Le nouveau monde, tome 1, L’épée du conquistador - Dargaud, 56p, 13,99 euros.

L’histoire a tout d’un scénario à succès. Étrange que Hollywood, si friand d’épopées historiques, ne s’en soit pas saisi. «Le premier homme blanc qui rencontra les Indiens était noir», promet la quatrième de couverture. Pas si faux. Reste que la vraie épopée est plus complexe.

Retour dans les années 1530. Le continent américain n’est qu’un vaste mystère. Les Espagnols se sont établis à Tenochtitlan, l’actuelle Mexico. Ils tentent de rayonner et de convertir au catholicisme les populations autochtones. Les conquistadors repoussent toujours plus loin les limites du monde connu, là où les périls côtoient les rêves. Poussés par la couronne d’Espagne, ils tentent de découvrir les cités d’Or.

Marcos de Niza, jeune envoyé du pape un peu idéaliste, part à la découverte des territoires du Nord, vers ce qui deviendra l’Arizona aujourd’hui. Il est accompagné d’un esclave affranchi, un Maure du nom d’Esteban de Dorantes, possiblement originaire de l’actuel Maroc.

L’Histoire a retenu que ce téméraire éclaireur «noir» fut l’un des quatre rescapés (sur un équipage de 400 personnes) d’une expédition maritime aux confins de l’actuelle Floride, huit ans plus tôt. Un aventurier téméraire, donc, qui repart dans l’inconnu. Si l’on était chargé du casting, on penserait sûrement à un Denzel Washington ou à un Will Smith pour ce rôle de Lucky Luke en armure. Le destin de ce duo se lie à celui de Doña Isabel. Elle aussi a existé. Il s’agit de la fille d’un empereur aztèque vaincu. Elle est promise à un sanguinaire conquistador, ce qui ne la réjouit guère et elle s’échappe.

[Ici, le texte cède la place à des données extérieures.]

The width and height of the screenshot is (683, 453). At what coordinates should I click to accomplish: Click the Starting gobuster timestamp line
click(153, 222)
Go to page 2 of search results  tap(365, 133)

François Armanet, rédacteur en chef à L’Obs, Jonathan Helpert, réalisateur et Xavier Coyere, dessinateur livrent, avec Le Nouveau monde, une aventure haletante à l’époque des conquistadors, où le récent choc des civilisations - européenne et indigène - complique tout. Un savant témoignage d’une époque tourmentée.

À gauche, Doña Isabel - visage angélique aux airs de Pocahontas - rencontre le jeune prêtre Marcos de Niza, lors de son premier banquet officiel chez le vice-roi d’Espagne. «C’est un jeune intelligent et idéaliste. Plutôt que de rester paysan, il est rentré dans les ordres. C’est un élève de Bartholomé de las Casas. Il avait des dispositions intellectuelles», raconte François Armanet. À l’époque, tous les membres de l’Église n’avaient pas d’intentions belliqueuses envers les autochtones.

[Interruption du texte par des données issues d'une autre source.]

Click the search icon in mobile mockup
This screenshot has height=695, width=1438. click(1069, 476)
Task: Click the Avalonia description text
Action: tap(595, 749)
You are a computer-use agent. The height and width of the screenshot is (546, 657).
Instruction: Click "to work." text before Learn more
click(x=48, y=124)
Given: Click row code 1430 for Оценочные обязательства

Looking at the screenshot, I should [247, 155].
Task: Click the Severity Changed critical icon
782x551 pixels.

Malgré tout, nos deux héros partagent leur table avec de nobles aztèques et des conquistadors sanguinaires, nouveaux riches d’une société en pleine évolution: «Ce ne sont pas encore les fastes de la Renaissance, mais le début d’un empire où l’or coule à flots», note le scénariste. En effet, la couleur ocre, reflet d’un éclairage à la bougie, rappelle davantage les teintes des banquets du Moyen Âge.

Dans cette prison dorée, la princesse garde les attributs d’une ascendance noble, digne devant son assiette vide, déterminée à ne pas se mêler aux festivités. Face à elle, la simplicité monacale du jeune homme illustre le fossé entre deux mondes.

«Doña Isabel, c’est le produit d’un grand empire brutal qui baigne malgré tout dans les forces de la nature. Elle est un pont entre deux cultures. Elle peut avoir un côté prétentieux. Ce n’est pas n’importe qui. Ces deux personnages, on pourrait penser que ce sont des amoureux. Mais ça ne va pas être si simple...». Côté graphisme, le trait expressionniste de Xavier Coyere relaie ce contraste.

Le nouveau monde, tome 1, L’épée du conquistador - Dargaud, 56p, 13,99 euros.